TO-DO LIST »
(1) In the graphing walkthrough, what point does setting x = 0 give for the line 2x + y = 10?
(2) Summarize the graphing walkthrough in two sentences.
(3) Transcribe the graphing walkthrough from "1. Graph the" to "because $y \geq 10 - 2x$.".

SOURCE DOCUMENT »
=-=-=

To graph the feasible region, we start by finding the points of intersection of the boundary lines, which are the equations obtained from converting inequalities to equalities.

(i) Graphing the System

1. Graph the inequality $2x + y \geq 10$

   • Convert to equality: $2x + y = 10$
   • Set $x = 0$: $y = 10 \Rightarrow (0, 10)$
   • Set $y = 0$: $2x = 10 \Rightarrow x = 5 \Rightarrow (5, 0)$
   • Plot the line and shade above it because $y \geq 10 - 2x$.

2. Graph the inequality $x + 4y \geq 12$

   • Convert to equality: $x + 4y = 12$
   • Set $x = 0$: $4y = 12 \Rightarrow y = 3 \Rightarrow (0, 3)$
   • Set $y = 0$: $x = 12 \Rightarrow (12, 0)$
   • Plot the line and shade above it because $y \geq \frac{12 - x}{4}$.

=-=-=

PROVIDED DATA »

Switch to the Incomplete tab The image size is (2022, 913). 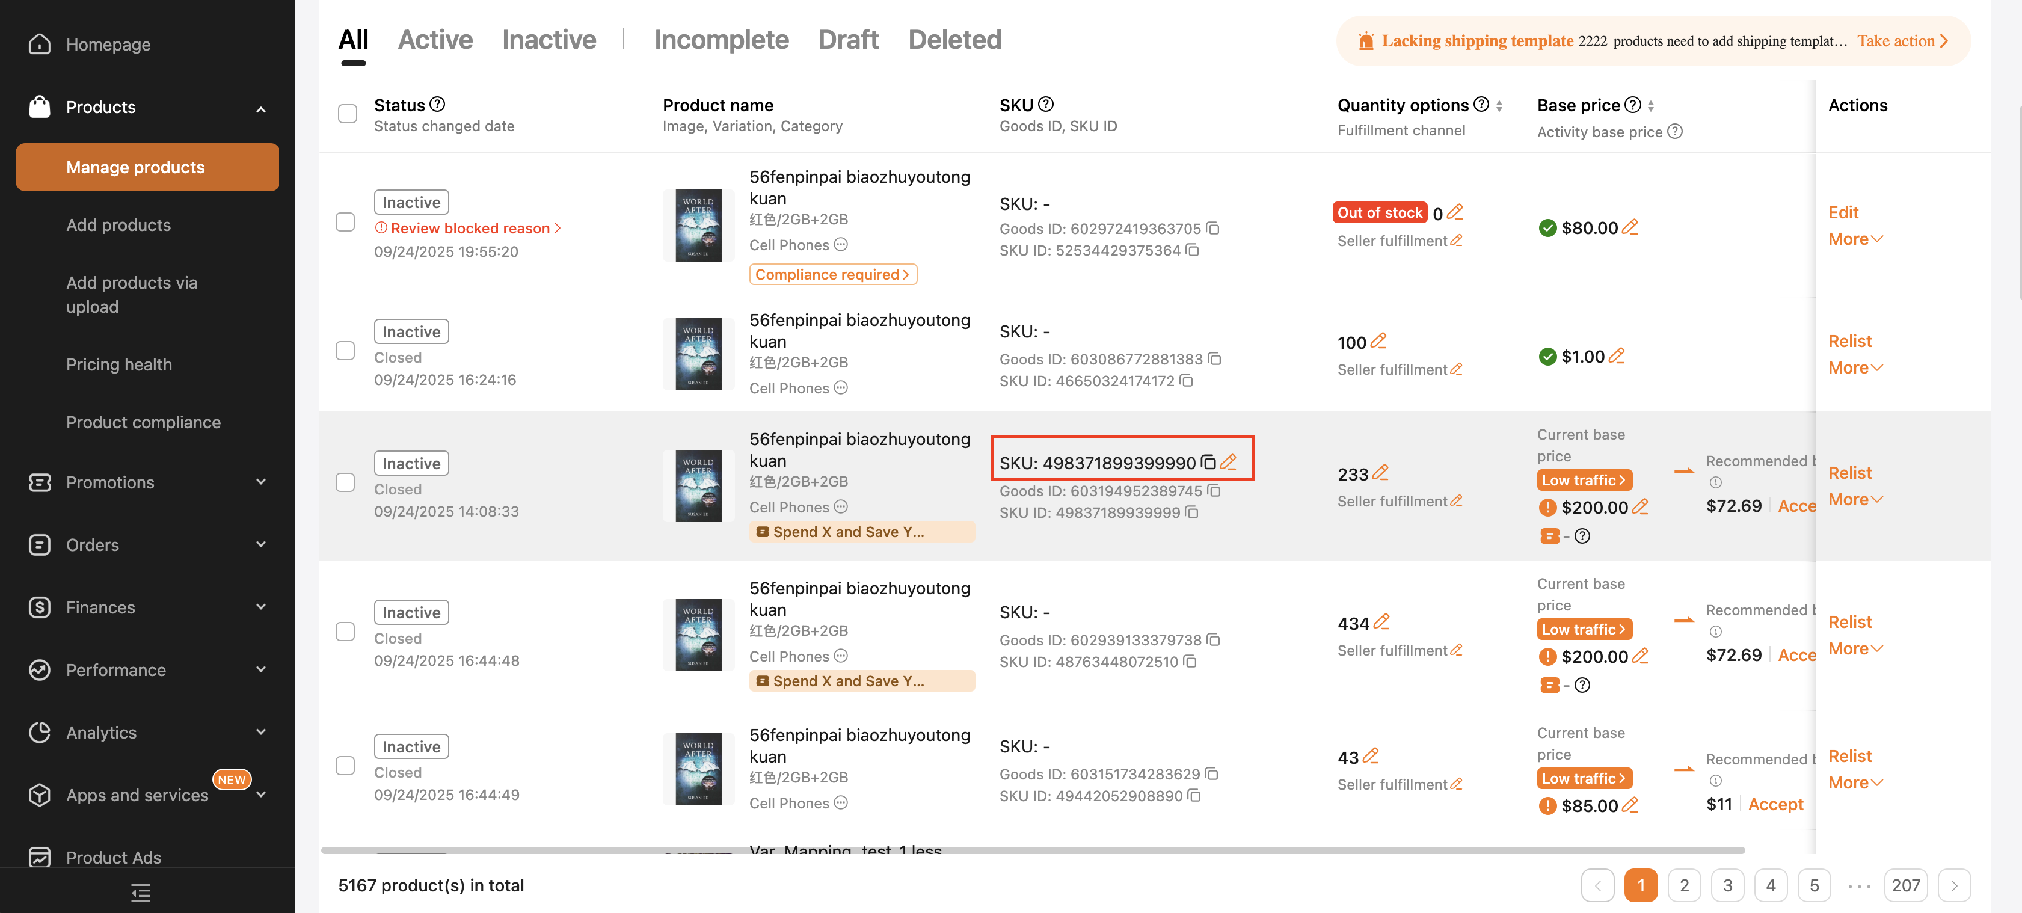click(721, 40)
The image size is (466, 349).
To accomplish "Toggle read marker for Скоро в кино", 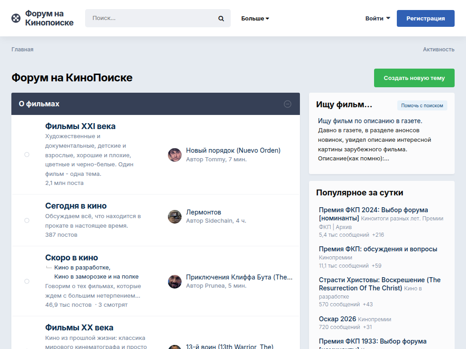I will point(27,281).
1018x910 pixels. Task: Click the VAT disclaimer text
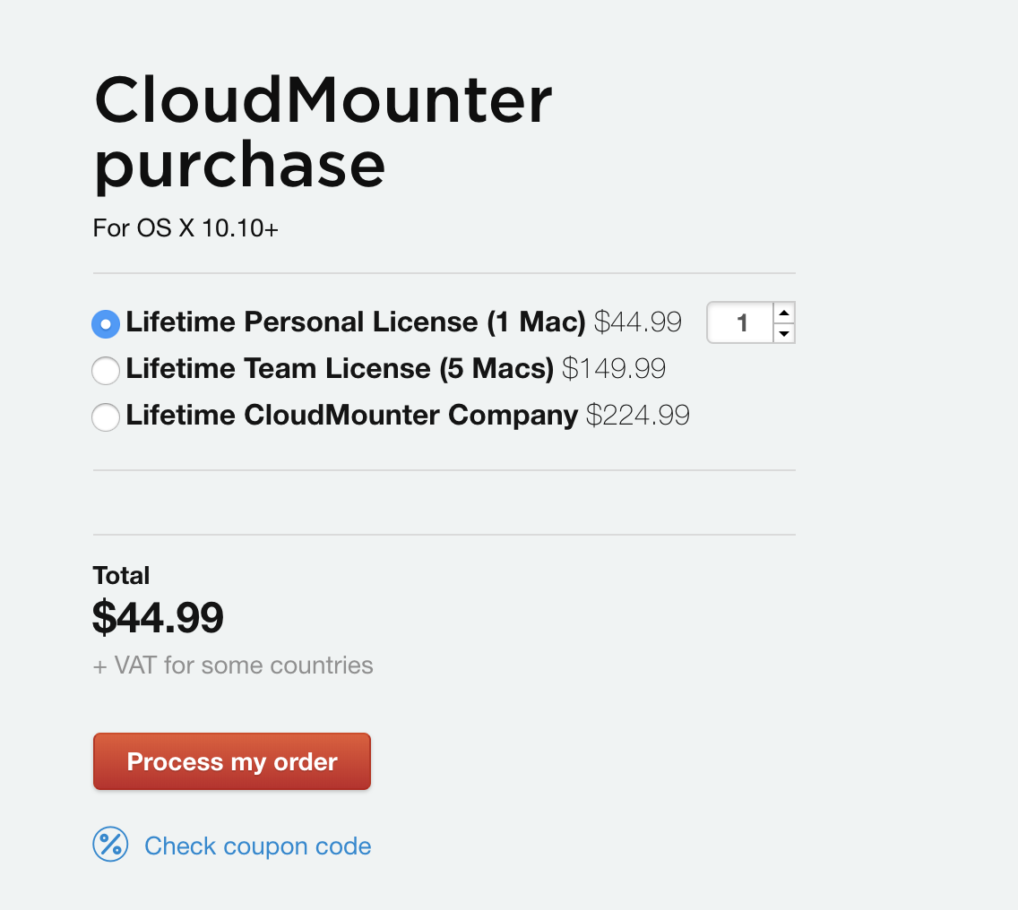(232, 665)
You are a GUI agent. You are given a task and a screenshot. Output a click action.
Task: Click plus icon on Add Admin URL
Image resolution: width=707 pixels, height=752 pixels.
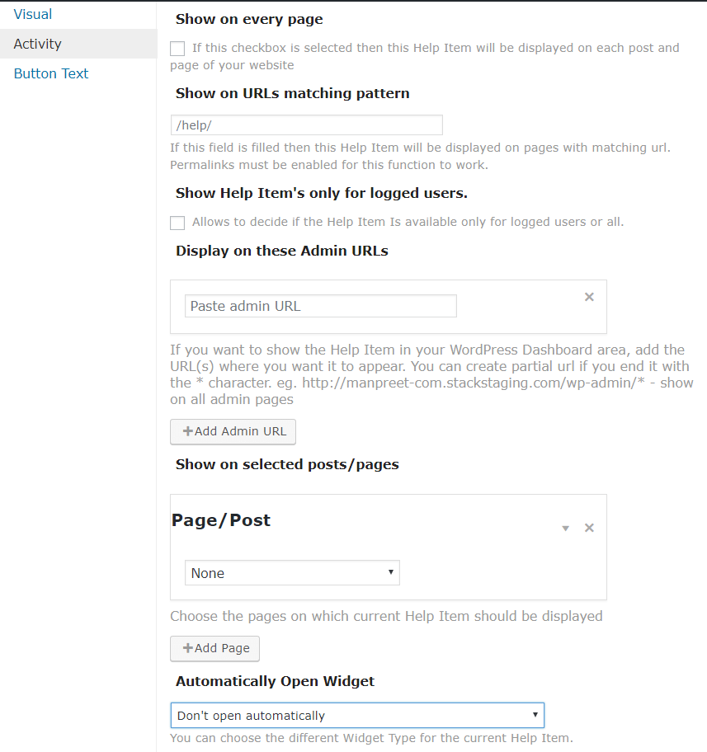coord(188,431)
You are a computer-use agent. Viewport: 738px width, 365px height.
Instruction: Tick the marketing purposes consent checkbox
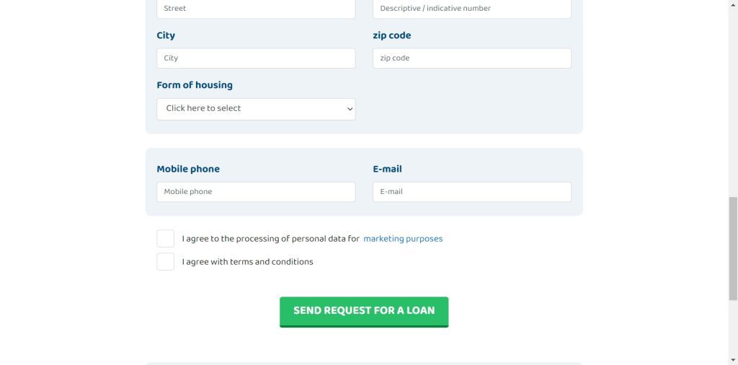pos(166,239)
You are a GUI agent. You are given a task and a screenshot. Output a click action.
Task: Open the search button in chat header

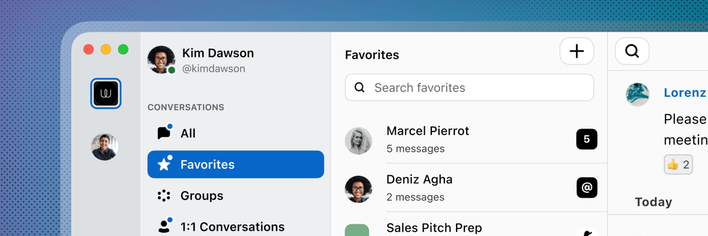pyautogui.click(x=632, y=52)
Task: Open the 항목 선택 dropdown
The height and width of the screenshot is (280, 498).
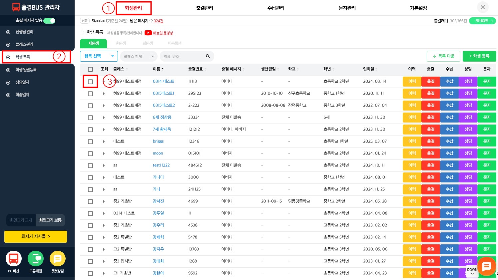Action: pyautogui.click(x=99, y=56)
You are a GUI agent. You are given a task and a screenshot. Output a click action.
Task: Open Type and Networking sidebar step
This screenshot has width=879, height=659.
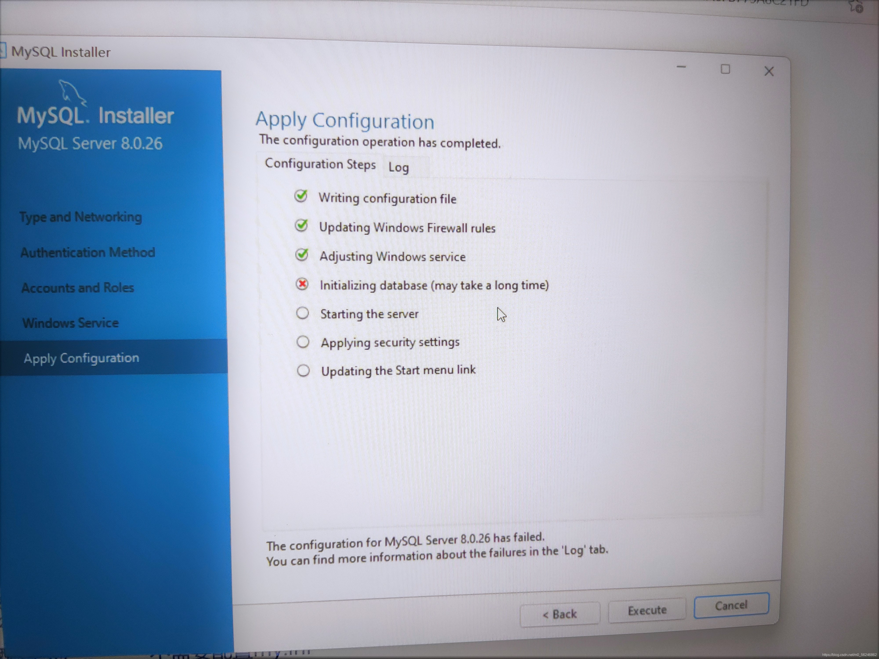[81, 217]
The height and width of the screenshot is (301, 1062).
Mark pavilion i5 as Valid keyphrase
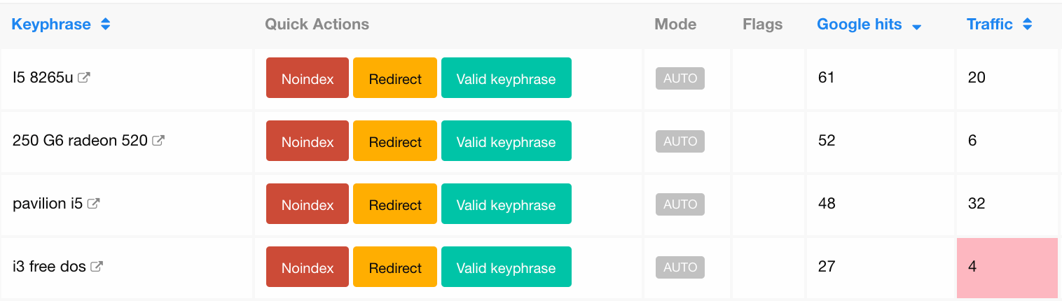click(x=506, y=204)
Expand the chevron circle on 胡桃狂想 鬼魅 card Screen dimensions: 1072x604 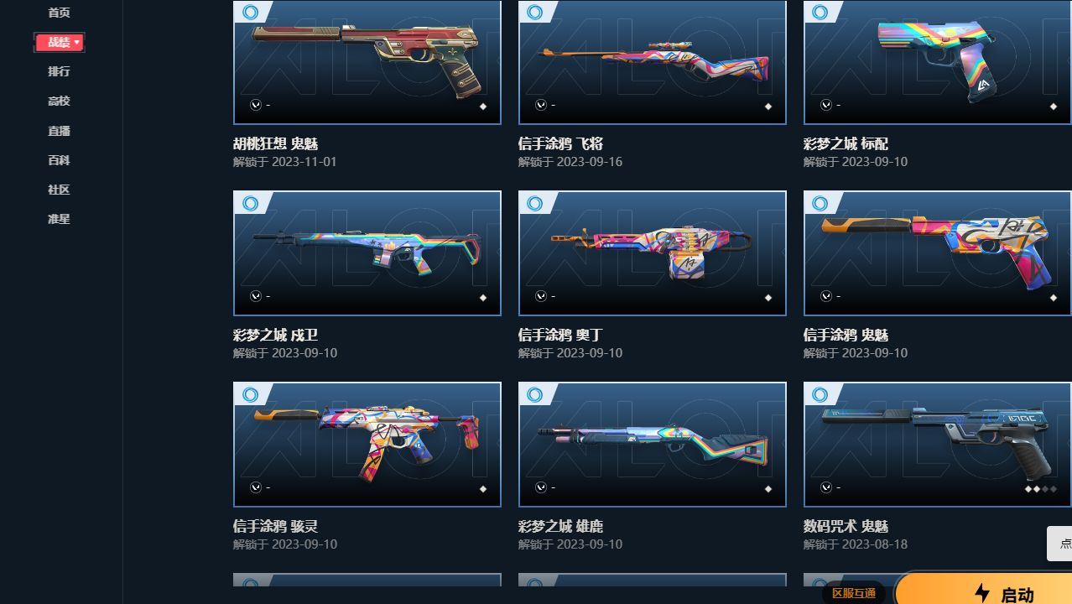point(256,105)
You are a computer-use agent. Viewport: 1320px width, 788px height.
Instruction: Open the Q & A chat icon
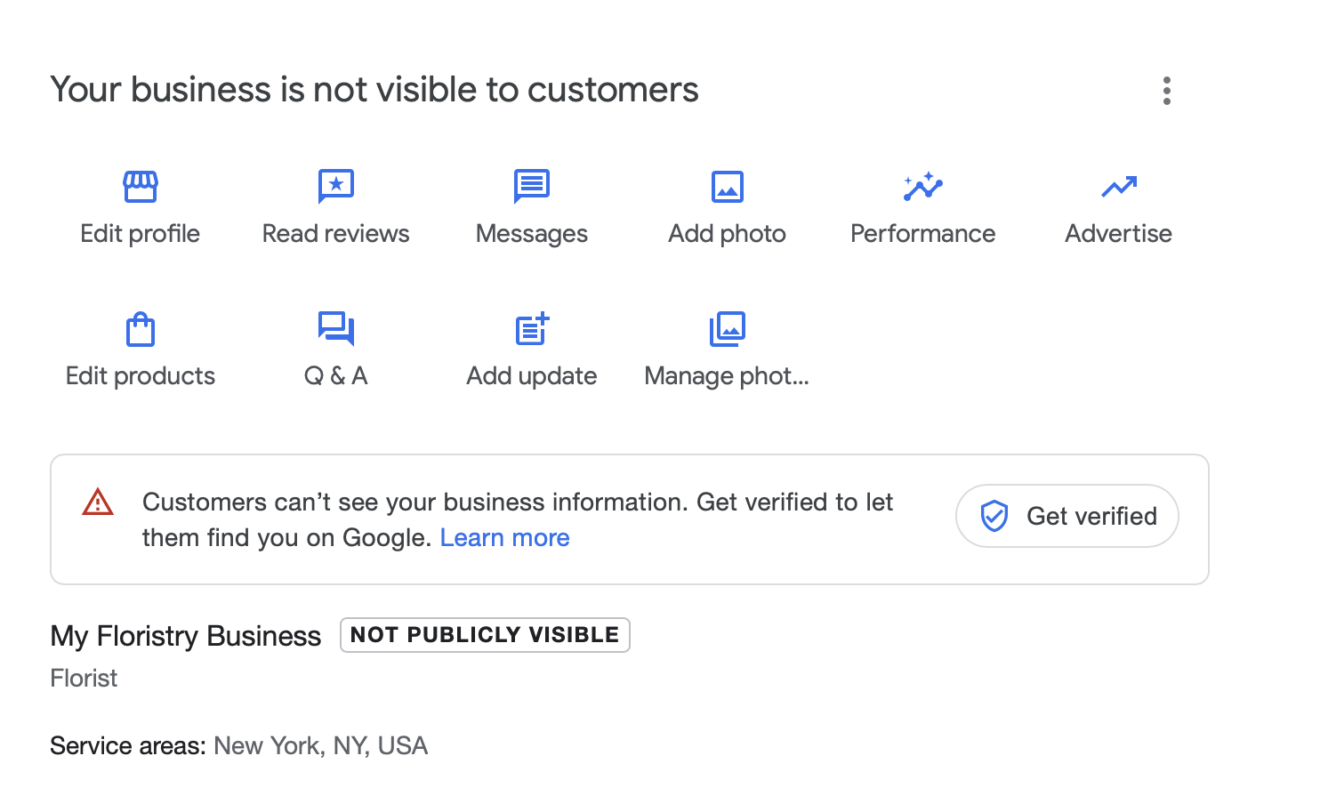[x=335, y=329]
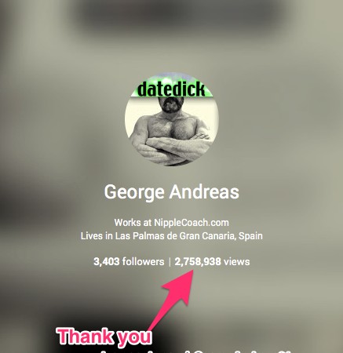The height and width of the screenshot is (353, 343).
Task: Click the 'datedick' label on the avatar
Action: 171,89
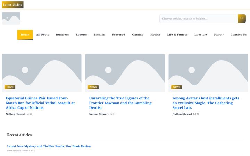Go to the Life & Fitness category
The height and width of the screenshot is (156, 250).
coord(177,35)
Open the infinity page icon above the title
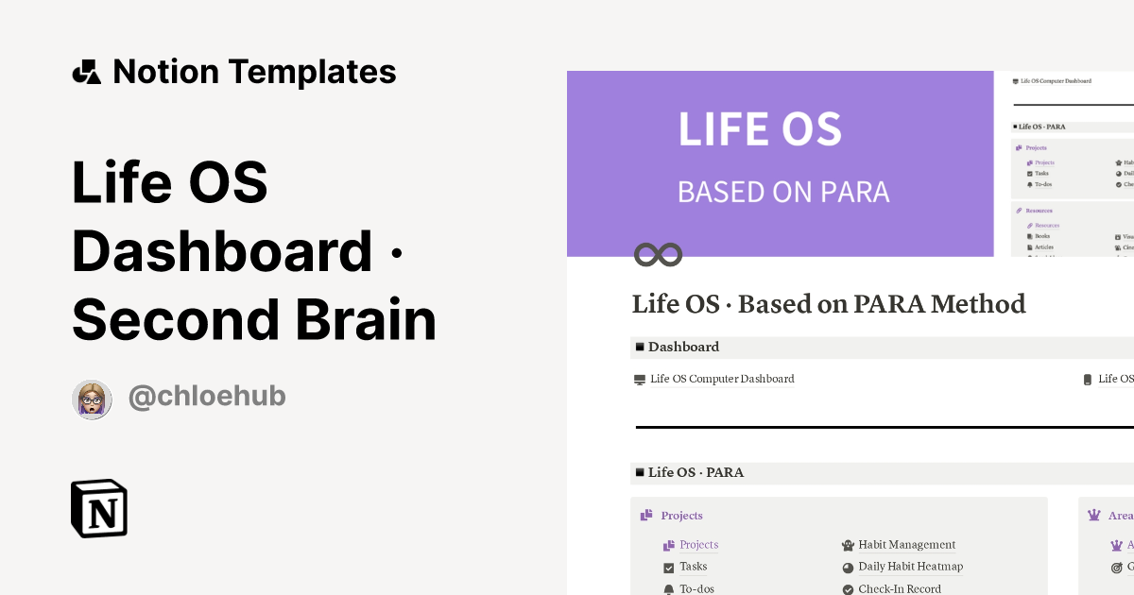 (658, 253)
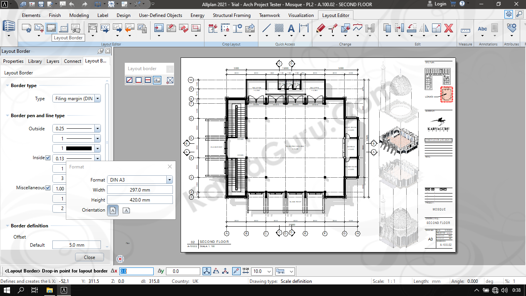Open the Outside pen thickness 0.25 dropdown
The height and width of the screenshot is (296, 526).
coord(97,129)
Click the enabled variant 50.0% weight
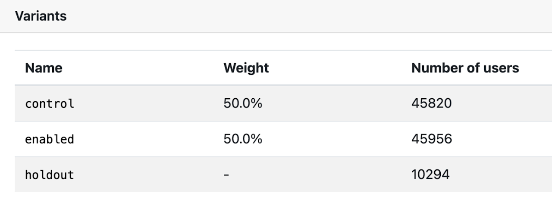Image resolution: width=552 pixels, height=219 pixels. [x=243, y=139]
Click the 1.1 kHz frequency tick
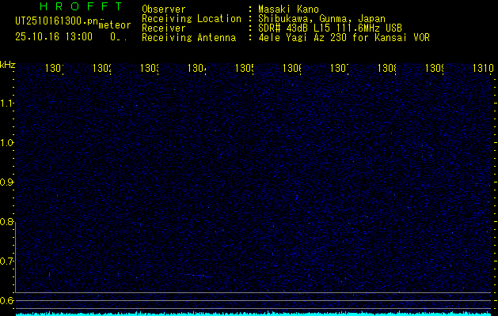This screenshot has height=316, width=498. (x=7, y=103)
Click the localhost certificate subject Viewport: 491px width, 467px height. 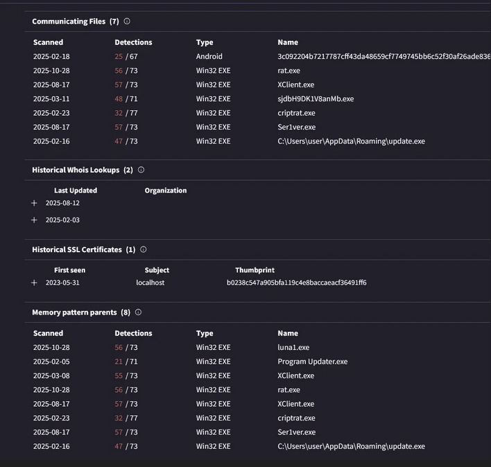click(150, 283)
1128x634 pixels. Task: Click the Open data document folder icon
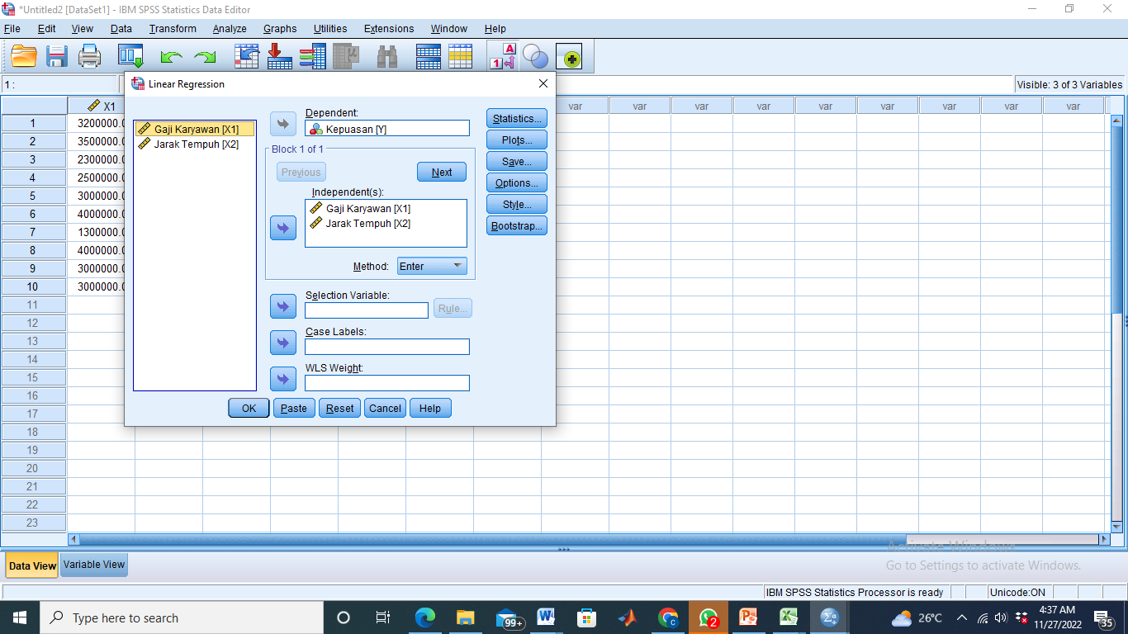[x=24, y=56]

=-=-=

SOLUTIONS TO EACH TASK »
(1) (0, 10)

(2) Graphing the feasible region begins with the boundary lines, which come from turning each inequality into an equality. For 2x + y ≥ 10 and x + 4y ≥ 12, setting each variable to zero gives the points (0, 10) and (5, 0), and (0, 3) and (12, 0); each line is then plotted and the area above it shaded.

(3)
1. Graph the inequality $2x + y \geq 10$

   • Convert to equality: $2x + y = 10$
   • Set $x = 0$: $y = 10 \Rightarrow (0, 10)$
   • Set $y = 0$: $2x = 10 \Rightarrow x = 5 \Rightarrow (5, 0)$
   • Plot the line and shade above it because $y \geq 10 - 2x$.